Operating cash flow in the period was an outflow of 110 million pounds, compared with an inflow of 349 million pounds in the corresponding period last year.

There was a net cash outflow of 635 million pounds. This compared with an outflow in the corresponding period last year of 3,862 million pounds, when we acquired FORE Systems and Reltec Corporation. Acquisitions in this half year were only 157 million pounds, other major contributors to the cash outflow were the increased capital expenditure referred to above and an increase in working capital of 527 million pounds. This working capital increase related to a build-up of inventory of optical components ahead of planned product launches, together with debtors increasing as the business grew.

BALANCE SHEET

The net cash outflow resulted in a net debt position for the Group of 2,987 million pounds. This remains within a comfortable range for the Group and we expect net debt to be reduced in the second half of the year.
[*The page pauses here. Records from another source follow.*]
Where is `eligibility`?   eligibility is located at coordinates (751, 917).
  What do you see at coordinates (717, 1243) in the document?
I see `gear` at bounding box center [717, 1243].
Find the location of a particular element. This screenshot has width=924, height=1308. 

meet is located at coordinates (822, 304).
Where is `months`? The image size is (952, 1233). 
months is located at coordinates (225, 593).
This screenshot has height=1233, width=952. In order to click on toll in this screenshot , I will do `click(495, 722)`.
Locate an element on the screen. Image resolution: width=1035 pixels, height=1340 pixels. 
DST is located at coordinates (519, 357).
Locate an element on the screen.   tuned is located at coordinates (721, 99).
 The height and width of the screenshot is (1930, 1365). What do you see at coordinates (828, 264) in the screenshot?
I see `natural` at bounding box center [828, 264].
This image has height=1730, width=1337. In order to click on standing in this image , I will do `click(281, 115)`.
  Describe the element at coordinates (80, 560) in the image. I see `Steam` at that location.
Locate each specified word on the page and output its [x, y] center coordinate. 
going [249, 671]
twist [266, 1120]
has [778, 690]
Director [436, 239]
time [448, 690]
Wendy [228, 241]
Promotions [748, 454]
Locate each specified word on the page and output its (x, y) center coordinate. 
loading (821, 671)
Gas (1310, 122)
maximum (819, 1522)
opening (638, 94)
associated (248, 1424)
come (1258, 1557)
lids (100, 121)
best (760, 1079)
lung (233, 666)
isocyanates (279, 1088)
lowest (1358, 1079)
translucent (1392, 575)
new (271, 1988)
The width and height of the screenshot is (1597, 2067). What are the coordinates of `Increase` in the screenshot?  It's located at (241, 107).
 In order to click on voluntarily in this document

The Group's gearing was 66 per cent and interest costs were covered 9.1 times by earnings before interest, taxation, depreciation, amortisation and exceptional items.

POST BALANCE SHEET EVENTS

On 9 October 2000, Marconi announced its intention to acquire the transmission business of Splice do Brasil, a manufacturer of telecommunications solutions for the Latin American market, for an initial cash consideration of US$64 million and additional payments of up to US$105 million over three years subject to certain performance targets being met.

On 18 October 2000, we completed the acquisition of Mariposa Technology, Inc., a US-based provider of Integrated Access Devices (IADs). This acquisition complements our end-to-end networking capabilities and will speed time to market for our next generation of IADs.

Cautionary statement regarding forward-looking statements

In order to utilize the "Safe Harbor" provision of the U.S. Private Securities Litigation Reform Act of 1995, Marconi plc (" the Company") is providing the following cautionary statement. Except for reported financial results or other historical information, certain statements in this press release are forward-looking statements, including, but not limited to, statements that are predictions of or indicate future events, trends, plans or objectives. Reliance should not be placed on such statements because, by their nature, they are subject to known and unknown risks and uncertainties and can be affected by other factors which are beyond the control of the Company and its subsidiaries, and may cause actual results, performance and achievements to differ materially from anticipated future results, performance and achievements expressed or implied in the forward-looking statements (and from the past results, performance or achievement). Although not exhaustive, the following factors could cause such differences: any major disruption in production at our key facilities; changes in the environmental, tax and other laws and regulations, which, among other things, could cause us to incur substantial additional capital expenditures and operation and maintenance costs; and adverse changes in the markets for our products, including as a result of increased competition in the highly competitive international markets for such products. These factors and other factors that could affect these forward-looking statements are described in the Company's Form 20-F report and Form 6-K reports filed with the U.S. Securities and Exchange Commission. The Company disclaims any obligation to publicly update or revise these forward-looking statements, whether to reflect new information or future events or circumstances or otherwise.